Currently, normal incremental changes bring sizes down to 100 nanometers – and, therefore, qualify research as nanoscience. However, simply making particles smaller for cosmetics or reinforcing plastics with carbon nanofibers is not breakthrough science, although these advances are turning out to be lucrative.
Business leaders view nanotechnology with cautious optimism. Most investment aims to improve existing products by creating smaller components or smaller products with less interest in new materials or products. Investors are wary of a nanotechnology boom turning into a dot.com-like bust.
Government and quasi-official organizations find nanotechnology important. The U.S. established an Interagency Working Group on Nanotechnology in 1996 and in 2000 the National Nanotechnology Initiative began coordinating efforts in nanotechnology. The National Science Foundation conducted a workshop on the societal impacts of nanotechnology in 2000 and concluded that, while there were technological and economic benefits to come, the societal impacts down the road were unknown. They recommended including social scientists in the NNI.
Among social scientists, little work on nanotechnology exists. While some have begun to study the area, there is little published. Reports from government agencies, scientists and business interests form the basis of the little that does exist. Some social scientists find nanotechnology interesting and beneficial, but others equate nanotech with areas they found frightening such as genetic engineering or cloning. Currently no nanotechnology law exists and legal experts believe that current law is sufficient to handle future needs with modification.

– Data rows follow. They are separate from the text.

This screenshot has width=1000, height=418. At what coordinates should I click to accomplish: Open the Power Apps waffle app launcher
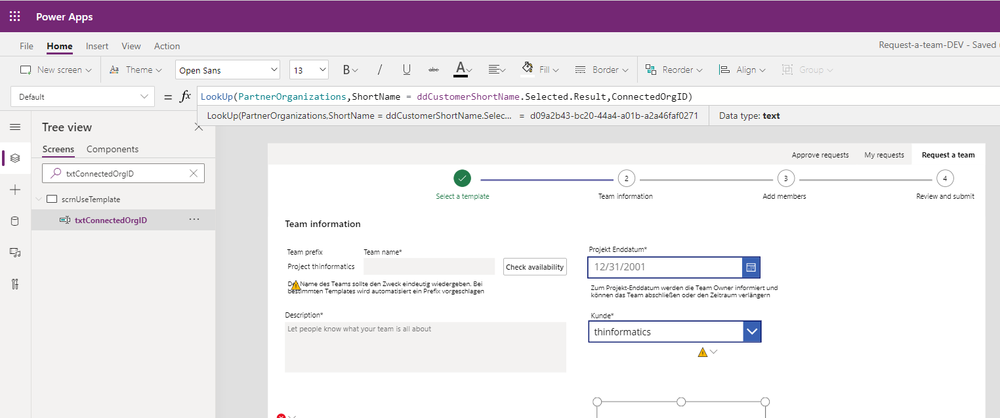[x=15, y=17]
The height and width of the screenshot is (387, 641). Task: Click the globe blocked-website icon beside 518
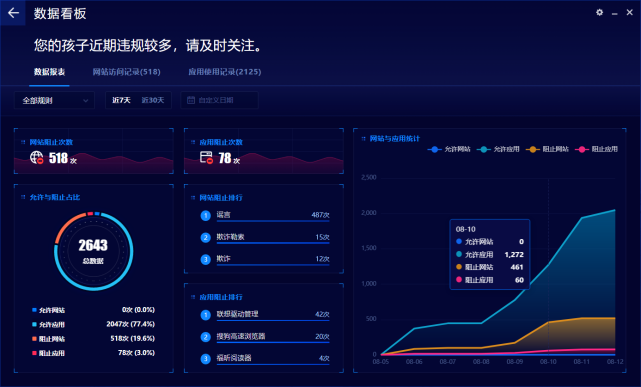pos(36,157)
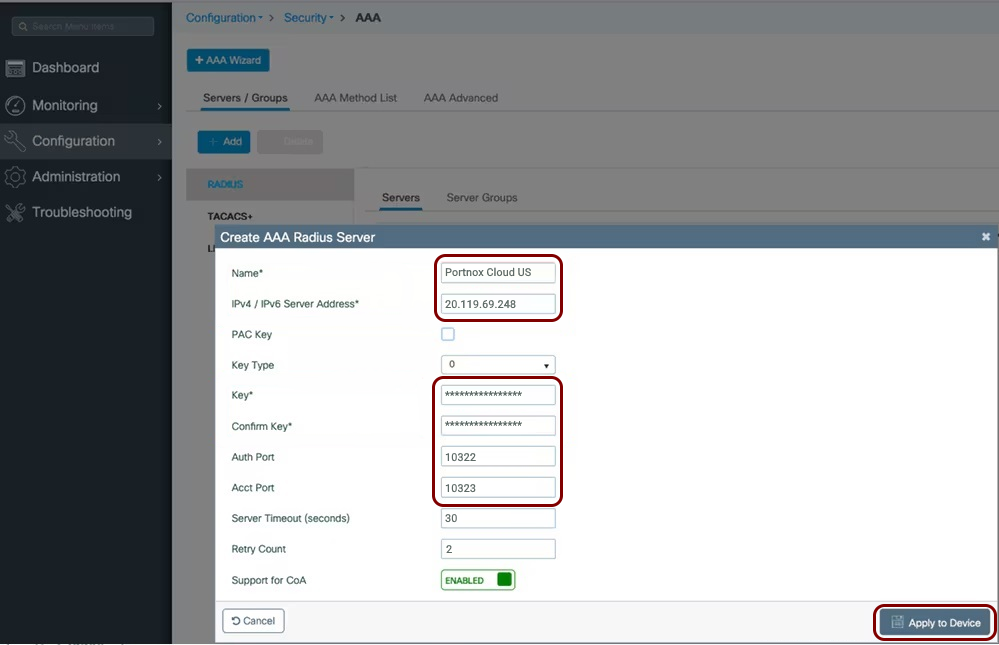
Task: Launch the AAA Wizard
Action: (x=228, y=60)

Fiction writers have covered nanotechnology, both good and bad, for a long time. Novels like Crichton's "Prey" emphasize the negatives of nanotechnology, while others expand on the possibilities. These writers reflect the hopes and fears of the scientific community and feed the nascent research of the social scientists. A Canadian activist group produced a series of reports on the social implications of nanotechnology and urges caution in using nanotechnology. Greenpeace called for a moratorium on nanotechnology due to potential nanoparticle toxicity. Many anti-nanotechnology activists predict the creation of destructive, uncontrollable life forms from nanotechnology. However, some activists realize the potential good and suggest caution as the best approach to development.
Science writers and journalists report the scientific research as it comes into the literature. They also cover the reports evaluating nanotechnology, such as the Canadian reports on social implications. Science writers have not yet produced broad evaluations of the field, but have begun to evaluate the business aspects in the cautionary context of a dot.com bust.
"The paucity of debate and critical analysis on the implications of nanotechnology in the popular media is reflected in the general lack of public awareness of the implications of nanotechnology," according to the researchers.
The researchers find the general public only vaguely aware of nanotechnology. The public sees nanotechnology as having some benefits, but is concerned with how business and industry develop the field. In the U.S., the idea of science as a neutral endeavor creates a view of nanotechnology as good, providing untold opportunities. However, the majority is unaware of exactly what nanotechnology is and of the potential problems in its development.
"Schools must find a way to interweave science, engineering, liberal arts, literature and history so that emerging fields like nanotechnology, biotechnology and cognitive science can be understood and evaluated by the general public," Lakhtakia of Penn State says. "Lifelong learning is also necessary to keep up with the changes as they come along."
A'ndrea Elyse Messer | EurekAlert!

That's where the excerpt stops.